Wpis z mikrobloga

Przez całe swoje życie chyba wymyśliłem z milion scenariuszy i nieistniejących sytuacji. I nie chodzi o sytuacje typu układanie sobie życia z napotkaną ładną dziewczyną, tylko najzwyklejsze sprawy gdzie zdecydowana większość ludzi nie marzy i nie układa takich nic nie znaczących scenariuszy i nie przywiązuje się do nich, chyba. Nawet teraz, oglądając jakieś filmiki w internecie, pomyślałem sobie że jutro pójdę do pracy i powiem, co śmiesznego oglądałem. Problem w tym, że nie mam tam żadnej relacji z żadną osobą, bo samo cześć wchodząc/wychodząc z pracy to chyba za mało na przyjaźń, ale mimo to mam scenariusz jak wyglądałby jutrzejszy poranek, przerwa, pogaduszki, okres po pracy, gdyby osoby z którymi pracuje były też moimi kolegami/koleżankami.
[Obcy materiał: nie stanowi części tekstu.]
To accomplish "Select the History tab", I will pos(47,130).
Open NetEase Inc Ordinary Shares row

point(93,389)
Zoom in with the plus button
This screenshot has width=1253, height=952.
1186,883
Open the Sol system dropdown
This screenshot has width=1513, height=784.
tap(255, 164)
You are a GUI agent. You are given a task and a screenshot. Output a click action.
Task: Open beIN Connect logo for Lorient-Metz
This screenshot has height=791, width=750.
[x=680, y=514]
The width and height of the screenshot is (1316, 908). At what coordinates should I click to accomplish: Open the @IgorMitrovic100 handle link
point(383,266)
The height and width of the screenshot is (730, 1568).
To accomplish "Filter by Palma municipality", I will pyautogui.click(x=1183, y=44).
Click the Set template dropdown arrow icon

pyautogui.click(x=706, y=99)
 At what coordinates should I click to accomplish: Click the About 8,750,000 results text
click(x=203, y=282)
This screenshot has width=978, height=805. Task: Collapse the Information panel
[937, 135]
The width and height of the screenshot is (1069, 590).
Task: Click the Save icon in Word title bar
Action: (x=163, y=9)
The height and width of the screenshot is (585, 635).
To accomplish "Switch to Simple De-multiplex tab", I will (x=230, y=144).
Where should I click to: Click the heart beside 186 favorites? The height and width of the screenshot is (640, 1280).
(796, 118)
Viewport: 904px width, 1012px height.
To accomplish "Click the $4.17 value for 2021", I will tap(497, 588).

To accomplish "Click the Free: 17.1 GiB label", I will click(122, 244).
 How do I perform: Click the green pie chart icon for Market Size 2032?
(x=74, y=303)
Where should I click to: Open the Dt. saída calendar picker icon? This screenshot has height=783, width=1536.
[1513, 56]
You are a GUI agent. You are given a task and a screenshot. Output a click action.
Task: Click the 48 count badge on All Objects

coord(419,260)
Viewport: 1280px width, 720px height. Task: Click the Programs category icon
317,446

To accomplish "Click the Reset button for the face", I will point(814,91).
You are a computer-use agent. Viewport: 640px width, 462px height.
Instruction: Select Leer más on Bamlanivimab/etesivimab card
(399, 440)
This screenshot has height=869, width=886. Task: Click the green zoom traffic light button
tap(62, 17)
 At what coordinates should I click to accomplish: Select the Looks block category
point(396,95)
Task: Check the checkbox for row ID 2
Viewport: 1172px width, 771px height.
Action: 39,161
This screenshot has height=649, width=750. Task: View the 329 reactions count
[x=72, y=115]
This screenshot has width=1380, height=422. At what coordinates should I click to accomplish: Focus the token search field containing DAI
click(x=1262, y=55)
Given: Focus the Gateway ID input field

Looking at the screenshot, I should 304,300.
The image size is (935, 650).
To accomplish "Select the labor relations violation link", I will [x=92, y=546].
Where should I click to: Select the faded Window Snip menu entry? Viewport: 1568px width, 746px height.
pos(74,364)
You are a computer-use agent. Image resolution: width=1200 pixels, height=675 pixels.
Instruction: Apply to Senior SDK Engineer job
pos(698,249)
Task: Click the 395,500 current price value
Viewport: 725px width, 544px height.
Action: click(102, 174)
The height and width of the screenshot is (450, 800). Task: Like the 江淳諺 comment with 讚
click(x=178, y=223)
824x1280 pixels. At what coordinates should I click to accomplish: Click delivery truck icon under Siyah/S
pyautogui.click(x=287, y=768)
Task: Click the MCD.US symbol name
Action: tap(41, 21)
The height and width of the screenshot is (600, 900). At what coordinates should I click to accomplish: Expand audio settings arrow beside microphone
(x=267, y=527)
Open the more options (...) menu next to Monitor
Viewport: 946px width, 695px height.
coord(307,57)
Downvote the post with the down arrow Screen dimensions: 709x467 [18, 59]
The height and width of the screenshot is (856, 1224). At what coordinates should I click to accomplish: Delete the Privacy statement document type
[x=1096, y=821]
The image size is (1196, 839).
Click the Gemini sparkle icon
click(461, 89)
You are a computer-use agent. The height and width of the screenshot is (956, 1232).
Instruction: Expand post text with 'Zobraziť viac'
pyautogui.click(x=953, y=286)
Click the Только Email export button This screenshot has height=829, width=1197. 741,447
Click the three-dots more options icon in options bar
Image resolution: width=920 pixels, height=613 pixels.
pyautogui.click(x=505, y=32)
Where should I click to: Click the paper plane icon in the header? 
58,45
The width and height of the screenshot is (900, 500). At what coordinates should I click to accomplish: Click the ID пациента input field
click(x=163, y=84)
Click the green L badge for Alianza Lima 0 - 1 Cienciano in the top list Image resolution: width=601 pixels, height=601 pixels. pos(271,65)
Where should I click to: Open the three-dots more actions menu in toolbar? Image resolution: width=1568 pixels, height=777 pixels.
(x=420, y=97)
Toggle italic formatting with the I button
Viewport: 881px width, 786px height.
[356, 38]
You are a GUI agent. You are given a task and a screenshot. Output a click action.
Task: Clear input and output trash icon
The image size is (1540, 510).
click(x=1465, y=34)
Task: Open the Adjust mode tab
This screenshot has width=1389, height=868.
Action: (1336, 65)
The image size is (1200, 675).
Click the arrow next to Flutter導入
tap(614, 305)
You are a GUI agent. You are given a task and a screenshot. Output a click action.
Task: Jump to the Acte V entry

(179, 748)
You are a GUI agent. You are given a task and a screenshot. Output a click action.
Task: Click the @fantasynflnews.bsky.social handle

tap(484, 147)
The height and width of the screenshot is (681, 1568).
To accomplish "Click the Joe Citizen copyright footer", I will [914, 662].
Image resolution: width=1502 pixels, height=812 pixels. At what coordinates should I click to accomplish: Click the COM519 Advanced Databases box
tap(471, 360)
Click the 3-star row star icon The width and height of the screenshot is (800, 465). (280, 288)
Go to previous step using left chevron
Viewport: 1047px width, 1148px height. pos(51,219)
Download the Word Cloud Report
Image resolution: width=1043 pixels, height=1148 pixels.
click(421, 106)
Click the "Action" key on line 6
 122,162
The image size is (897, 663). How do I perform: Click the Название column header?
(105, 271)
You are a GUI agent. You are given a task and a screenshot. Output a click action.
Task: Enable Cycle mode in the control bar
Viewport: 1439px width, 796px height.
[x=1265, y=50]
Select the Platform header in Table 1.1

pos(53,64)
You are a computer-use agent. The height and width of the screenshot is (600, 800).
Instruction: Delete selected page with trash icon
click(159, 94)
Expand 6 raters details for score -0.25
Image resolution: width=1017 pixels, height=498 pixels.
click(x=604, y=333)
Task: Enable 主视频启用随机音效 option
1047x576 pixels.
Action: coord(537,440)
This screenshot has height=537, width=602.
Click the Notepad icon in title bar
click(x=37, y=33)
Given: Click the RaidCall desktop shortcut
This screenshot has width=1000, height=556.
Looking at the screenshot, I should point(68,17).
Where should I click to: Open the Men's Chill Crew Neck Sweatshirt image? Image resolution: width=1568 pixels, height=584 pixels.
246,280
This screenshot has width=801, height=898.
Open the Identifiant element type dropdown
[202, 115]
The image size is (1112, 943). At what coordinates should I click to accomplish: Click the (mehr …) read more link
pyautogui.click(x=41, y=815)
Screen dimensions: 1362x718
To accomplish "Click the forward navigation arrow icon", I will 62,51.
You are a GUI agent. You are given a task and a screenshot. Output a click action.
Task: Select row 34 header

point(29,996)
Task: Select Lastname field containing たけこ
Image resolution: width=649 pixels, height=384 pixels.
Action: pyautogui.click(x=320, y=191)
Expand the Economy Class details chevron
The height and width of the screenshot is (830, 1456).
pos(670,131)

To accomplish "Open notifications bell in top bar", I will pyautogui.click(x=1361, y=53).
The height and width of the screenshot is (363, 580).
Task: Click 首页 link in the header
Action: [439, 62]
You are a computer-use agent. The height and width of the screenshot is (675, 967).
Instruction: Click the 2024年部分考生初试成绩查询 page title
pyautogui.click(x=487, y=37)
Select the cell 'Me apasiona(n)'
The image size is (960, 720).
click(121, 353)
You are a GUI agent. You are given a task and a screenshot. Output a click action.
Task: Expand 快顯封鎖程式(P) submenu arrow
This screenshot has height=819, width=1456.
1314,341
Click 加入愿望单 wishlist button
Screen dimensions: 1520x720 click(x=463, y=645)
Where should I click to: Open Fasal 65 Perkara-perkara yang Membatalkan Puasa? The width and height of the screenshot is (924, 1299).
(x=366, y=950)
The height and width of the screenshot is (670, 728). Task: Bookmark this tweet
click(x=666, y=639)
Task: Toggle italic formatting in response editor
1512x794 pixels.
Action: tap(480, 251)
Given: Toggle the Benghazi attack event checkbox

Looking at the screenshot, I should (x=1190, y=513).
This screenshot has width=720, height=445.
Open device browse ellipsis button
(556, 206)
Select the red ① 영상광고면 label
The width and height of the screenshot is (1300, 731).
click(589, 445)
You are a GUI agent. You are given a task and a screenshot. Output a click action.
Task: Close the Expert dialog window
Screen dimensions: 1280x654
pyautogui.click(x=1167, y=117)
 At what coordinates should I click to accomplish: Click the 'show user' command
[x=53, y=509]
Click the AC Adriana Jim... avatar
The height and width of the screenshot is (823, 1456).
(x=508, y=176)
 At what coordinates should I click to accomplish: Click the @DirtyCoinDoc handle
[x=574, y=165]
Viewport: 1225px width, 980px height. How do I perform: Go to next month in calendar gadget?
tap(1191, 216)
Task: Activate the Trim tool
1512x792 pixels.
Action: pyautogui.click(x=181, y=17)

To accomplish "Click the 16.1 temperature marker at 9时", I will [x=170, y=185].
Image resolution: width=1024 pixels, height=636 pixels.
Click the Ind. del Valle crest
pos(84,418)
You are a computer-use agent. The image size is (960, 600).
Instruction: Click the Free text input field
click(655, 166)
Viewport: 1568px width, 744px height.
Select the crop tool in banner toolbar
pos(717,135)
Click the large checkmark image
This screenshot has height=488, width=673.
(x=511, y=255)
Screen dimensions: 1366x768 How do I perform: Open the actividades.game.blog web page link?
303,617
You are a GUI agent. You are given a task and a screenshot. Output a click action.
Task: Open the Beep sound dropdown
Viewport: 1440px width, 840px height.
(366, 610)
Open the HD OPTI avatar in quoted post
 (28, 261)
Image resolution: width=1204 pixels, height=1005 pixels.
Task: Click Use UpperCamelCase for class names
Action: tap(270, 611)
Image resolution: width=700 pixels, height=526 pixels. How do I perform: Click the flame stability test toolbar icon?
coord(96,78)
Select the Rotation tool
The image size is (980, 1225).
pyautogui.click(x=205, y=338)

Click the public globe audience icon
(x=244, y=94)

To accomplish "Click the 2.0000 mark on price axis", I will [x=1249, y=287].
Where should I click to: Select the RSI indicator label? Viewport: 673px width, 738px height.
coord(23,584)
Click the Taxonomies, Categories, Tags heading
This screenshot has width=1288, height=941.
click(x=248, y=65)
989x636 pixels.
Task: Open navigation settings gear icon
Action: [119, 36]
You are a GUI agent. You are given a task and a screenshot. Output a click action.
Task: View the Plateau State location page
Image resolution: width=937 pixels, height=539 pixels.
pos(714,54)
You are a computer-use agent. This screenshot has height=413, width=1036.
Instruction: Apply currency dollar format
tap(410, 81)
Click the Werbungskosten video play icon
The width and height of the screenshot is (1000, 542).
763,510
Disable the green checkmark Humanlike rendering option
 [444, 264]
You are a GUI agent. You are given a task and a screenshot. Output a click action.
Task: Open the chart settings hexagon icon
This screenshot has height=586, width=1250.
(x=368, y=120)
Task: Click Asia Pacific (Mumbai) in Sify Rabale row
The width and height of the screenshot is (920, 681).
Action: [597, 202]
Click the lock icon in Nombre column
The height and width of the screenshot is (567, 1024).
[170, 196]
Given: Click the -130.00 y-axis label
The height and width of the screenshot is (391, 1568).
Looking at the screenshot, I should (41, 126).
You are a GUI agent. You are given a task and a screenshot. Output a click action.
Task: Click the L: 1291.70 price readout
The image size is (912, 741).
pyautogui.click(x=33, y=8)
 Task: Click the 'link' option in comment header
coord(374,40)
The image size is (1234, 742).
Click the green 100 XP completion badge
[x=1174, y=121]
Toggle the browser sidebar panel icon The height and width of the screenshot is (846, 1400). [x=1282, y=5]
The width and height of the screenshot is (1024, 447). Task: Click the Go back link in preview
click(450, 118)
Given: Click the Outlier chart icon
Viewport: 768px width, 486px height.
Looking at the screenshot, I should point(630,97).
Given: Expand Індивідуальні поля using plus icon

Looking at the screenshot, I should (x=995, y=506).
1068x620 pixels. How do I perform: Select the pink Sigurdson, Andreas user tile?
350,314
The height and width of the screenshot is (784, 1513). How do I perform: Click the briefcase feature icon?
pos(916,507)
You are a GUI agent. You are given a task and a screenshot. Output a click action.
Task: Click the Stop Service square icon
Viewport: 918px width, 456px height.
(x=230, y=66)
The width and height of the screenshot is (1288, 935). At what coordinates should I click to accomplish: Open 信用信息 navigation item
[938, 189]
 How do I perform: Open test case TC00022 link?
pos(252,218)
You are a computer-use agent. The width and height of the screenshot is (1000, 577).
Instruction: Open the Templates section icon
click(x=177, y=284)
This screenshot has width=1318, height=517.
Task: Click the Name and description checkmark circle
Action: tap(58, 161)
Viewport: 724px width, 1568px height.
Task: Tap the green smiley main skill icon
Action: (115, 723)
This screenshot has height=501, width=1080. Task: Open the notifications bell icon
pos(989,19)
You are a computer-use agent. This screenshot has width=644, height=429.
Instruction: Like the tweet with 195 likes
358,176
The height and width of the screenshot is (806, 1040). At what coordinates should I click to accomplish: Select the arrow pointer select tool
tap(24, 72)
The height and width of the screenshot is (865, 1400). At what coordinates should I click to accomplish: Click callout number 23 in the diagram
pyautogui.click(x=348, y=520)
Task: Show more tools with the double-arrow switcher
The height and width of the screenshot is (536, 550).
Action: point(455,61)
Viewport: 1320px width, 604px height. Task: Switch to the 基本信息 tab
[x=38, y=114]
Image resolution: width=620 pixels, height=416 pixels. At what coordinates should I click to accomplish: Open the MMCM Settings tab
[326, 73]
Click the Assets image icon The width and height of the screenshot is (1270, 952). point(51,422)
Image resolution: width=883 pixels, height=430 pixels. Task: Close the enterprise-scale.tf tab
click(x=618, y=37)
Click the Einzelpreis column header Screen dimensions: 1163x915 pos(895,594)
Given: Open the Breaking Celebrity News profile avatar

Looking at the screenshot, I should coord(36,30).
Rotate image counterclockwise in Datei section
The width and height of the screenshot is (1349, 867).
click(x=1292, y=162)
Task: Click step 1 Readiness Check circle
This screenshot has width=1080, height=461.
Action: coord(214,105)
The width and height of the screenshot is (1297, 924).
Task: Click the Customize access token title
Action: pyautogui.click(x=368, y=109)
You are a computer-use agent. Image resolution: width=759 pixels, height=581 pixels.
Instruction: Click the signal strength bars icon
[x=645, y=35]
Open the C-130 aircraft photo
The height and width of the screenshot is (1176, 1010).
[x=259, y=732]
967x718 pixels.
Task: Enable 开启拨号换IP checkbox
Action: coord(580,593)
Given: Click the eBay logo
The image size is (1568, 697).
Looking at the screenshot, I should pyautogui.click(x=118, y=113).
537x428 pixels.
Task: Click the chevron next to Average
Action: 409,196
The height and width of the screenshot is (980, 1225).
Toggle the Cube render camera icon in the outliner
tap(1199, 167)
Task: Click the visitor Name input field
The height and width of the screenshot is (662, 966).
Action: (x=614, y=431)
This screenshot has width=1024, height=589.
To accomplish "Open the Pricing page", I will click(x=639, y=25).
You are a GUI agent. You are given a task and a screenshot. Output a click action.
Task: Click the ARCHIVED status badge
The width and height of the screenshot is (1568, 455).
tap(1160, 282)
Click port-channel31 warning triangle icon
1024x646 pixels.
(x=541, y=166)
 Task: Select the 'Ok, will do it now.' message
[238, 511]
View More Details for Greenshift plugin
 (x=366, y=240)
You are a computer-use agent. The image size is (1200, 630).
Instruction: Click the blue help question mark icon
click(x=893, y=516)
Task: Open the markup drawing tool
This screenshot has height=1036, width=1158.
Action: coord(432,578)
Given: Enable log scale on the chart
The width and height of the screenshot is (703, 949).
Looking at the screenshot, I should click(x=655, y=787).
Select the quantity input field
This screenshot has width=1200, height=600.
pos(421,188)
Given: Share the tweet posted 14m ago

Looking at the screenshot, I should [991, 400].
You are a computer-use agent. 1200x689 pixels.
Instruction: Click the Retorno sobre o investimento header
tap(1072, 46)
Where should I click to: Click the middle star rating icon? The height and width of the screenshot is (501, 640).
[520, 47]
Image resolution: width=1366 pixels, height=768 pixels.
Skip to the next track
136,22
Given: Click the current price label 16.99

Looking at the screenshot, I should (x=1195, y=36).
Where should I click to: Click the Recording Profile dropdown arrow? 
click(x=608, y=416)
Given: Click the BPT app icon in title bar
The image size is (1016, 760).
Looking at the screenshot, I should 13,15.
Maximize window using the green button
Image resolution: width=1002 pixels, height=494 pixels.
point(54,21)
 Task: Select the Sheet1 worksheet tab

Już nawet wymyśliłem sobie ich reakcje na to wszystko, przy okazji wracając wstecz do scenariuszy dni/tygodni/miesięcy/lat poprzednich i poprawiając trochę inne scenariusze. Też przypominam sobie rzeczy, które nigdy nie miały miejsca i sobie myślę, jak to fajnie było kiedy wymyślałem te scenariusze i wydawałyby się one całkiem realne i możliwe do zrealizowania gdyby nie fakt, że jestem #!$%@? i aspołecznym śmieciem, a prawdziwe życie to nie simsy czy jakieś inne growe symulatory życia, i nie da się ustawić reakcji drugiego człowieka na jaką by się chciało. Nie wystarczy nacisnąć opcji dialogowej do skutku, tylko trzeba więcej wysiłku, na który mnie nie stać bo zawsze daję ciała, ehhh ( ͡° ʖ̯ ͡°)
#samotnosc #przegryw #przegrywpo30tce #depresja
  • 9
@Onii-chan-san_Senpai: Pamiętaj ze im kobieta ładniejsza tym szybciej i mocniej się starzeje :)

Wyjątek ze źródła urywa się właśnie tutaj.